If i try for example HLA-DPB1 (which is one of the top DE if i do pseudobulk of the clusters nmSC where neighborhood 37 is located), it seems to be quite DE in that cluster (although also in other clusters)

image

Thank you!

amissarova commented 7 months ago

Hi @mihem , I'm not sure if there is a question in your last comment? I would think that HLA-DPB1 would also get detected in that subpopulation, but it doesnt have to be specifically DE - since its gonna be detected in multiple neighbourhoods.

I guess my advice is to treat this DE ranking function as exploratory, which sometimes might give interesting direction to pursue, but it seems in your case it ammends to rather nothing or perhaps even a little misleading. Seems in your case those genes are being detected not necessarily because they are DE (although some might), but simple because they are expressed in those neighbourhoods only. In either case, since its an exploratory function, of course, an additional follow up analysis is to be performed (like the one I was suggesting).

Did I miss your question then? If so, can you reinstate it a bit more clearly? thanks,

mihem commented 7 months ago

Thanks for your fast reply @amissarova .

One small question is how to plot counts or gene expression per neighborhood in a unap as you suggested with miloDE?

And a bigger question: if those genes like PPIAL4G are only significant because they are expressed in one neighborhood, wouldn t it make sense to only keep genes that are expressed in 3 or more neighborhoods?

Thanks

mihem commented 7 months ago

Sorry any further thoughts about this @amissarova ?

Thank you

amissarova commented 7 months ago

@mihem ,

  1. there is a function within plotting functions called plot_DE_single_gene. You can change settings to either plot logFC for all neighborhoods or only for significant ones.

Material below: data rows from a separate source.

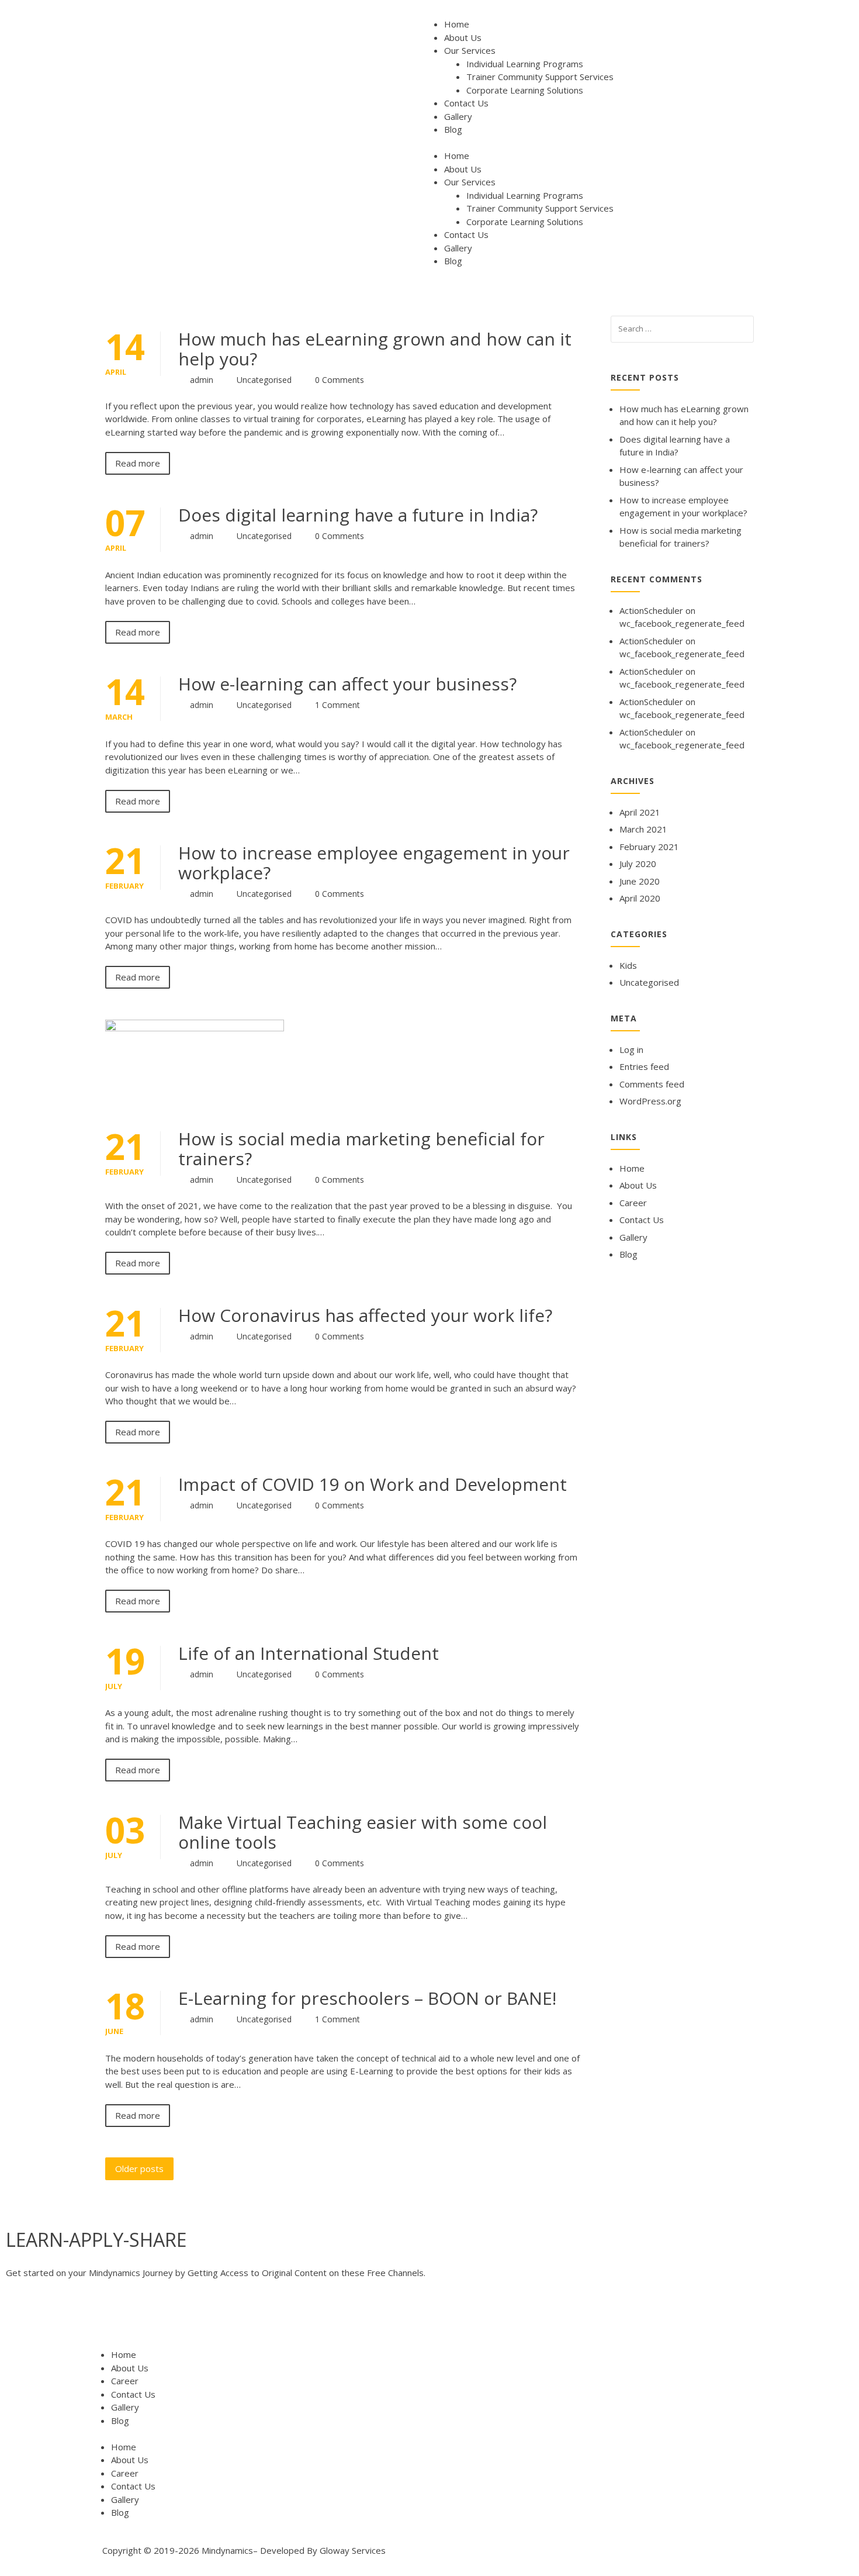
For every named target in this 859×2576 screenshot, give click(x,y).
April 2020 (639, 898)
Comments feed (651, 1084)
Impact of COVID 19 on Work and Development (372, 1484)
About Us (463, 37)
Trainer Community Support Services (540, 76)
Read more (137, 463)
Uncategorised (264, 379)
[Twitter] (52, 2318)
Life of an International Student (308, 1653)
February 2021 (649, 846)
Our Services (470, 50)
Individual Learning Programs (524, 64)
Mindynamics (227, 2550)
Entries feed (644, 1066)
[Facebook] (20, 2318)
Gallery (458, 116)
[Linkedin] (115, 2318)
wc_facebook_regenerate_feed (681, 623)
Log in (631, 1049)
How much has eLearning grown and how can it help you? (374, 349)
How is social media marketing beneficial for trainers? (361, 1148)
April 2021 (639, 812)
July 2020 (637, 863)
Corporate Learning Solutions (524, 90)
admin (201, 379)
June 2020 (639, 881)
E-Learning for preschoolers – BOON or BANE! (367, 1998)
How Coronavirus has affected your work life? (365, 1315)
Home (456, 24)
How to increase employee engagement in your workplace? (374, 863)
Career (633, 1202)
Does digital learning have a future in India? (358, 515)
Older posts (139, 2168)
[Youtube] (83, 2318)
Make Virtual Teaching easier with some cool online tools (362, 1832)
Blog (453, 129)
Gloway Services (353, 2550)
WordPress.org (650, 1101)
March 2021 (643, 829)
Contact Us (466, 103)
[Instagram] (146, 2318)
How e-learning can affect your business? (347, 684)
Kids (628, 965)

  2. This is really up to you, its not within miloDE package to choose which genes to keep overall. If you think you dont want these genes (e.g. expressed in small number of cells), you can filter them out a priori. I cant advise for one or the other, since I think the importance of this filtering depends on downstream biological questions.

mihem commented 7 months ago

Thanks.

Well i would say that the difference between number of DE genes and number of DE specific genes is caused more by a technical issue (the gene only being present in one neighborhood) than biology (being truly DE between conditions), so removing those genes seems plausible. And this is probably true more generally.

Also I don't know how to systematically exlclude those genes that are only present in a neighborhood.

liz-is commented 6 months ago

Hi @amissarova,

First, thanks for the package - it's a cool and useful concept!

I'm having similar results to @mihem, where I have more "specific DE genes" than "DE genes", and some differences in their distribution across neighbourhoods. I'm still optimising the analysis though so I don't have a specific question about my results/interpretation. I just wanted to suggest that it would be really helpful to have a description in the vignette of how the "specific DE genes" are calculated, and why the Z-score of p-values approach is used. I couldn't find an explanation of why this approach is chosen and how to interpret the results in the vignette or in the paper, although I think I understand how to interpret it after reading this thread in detail and looking at the code. I think a bit more explanation of this in the vignette/docs would be helpful for a lot of users!

amissarova commented 5 months ago

Hi @liz-is and @mihem - thanks for your comments,

I took your suggestion and now updated the vignette that provides the description of the relevant function. Hopefully it will help to other users avoid the confusion that you guys faced. I would remove genes on my end tho, @mihem, since it seems it should be specific to a particular question in mind.

Please reopen the issue if there are more questions.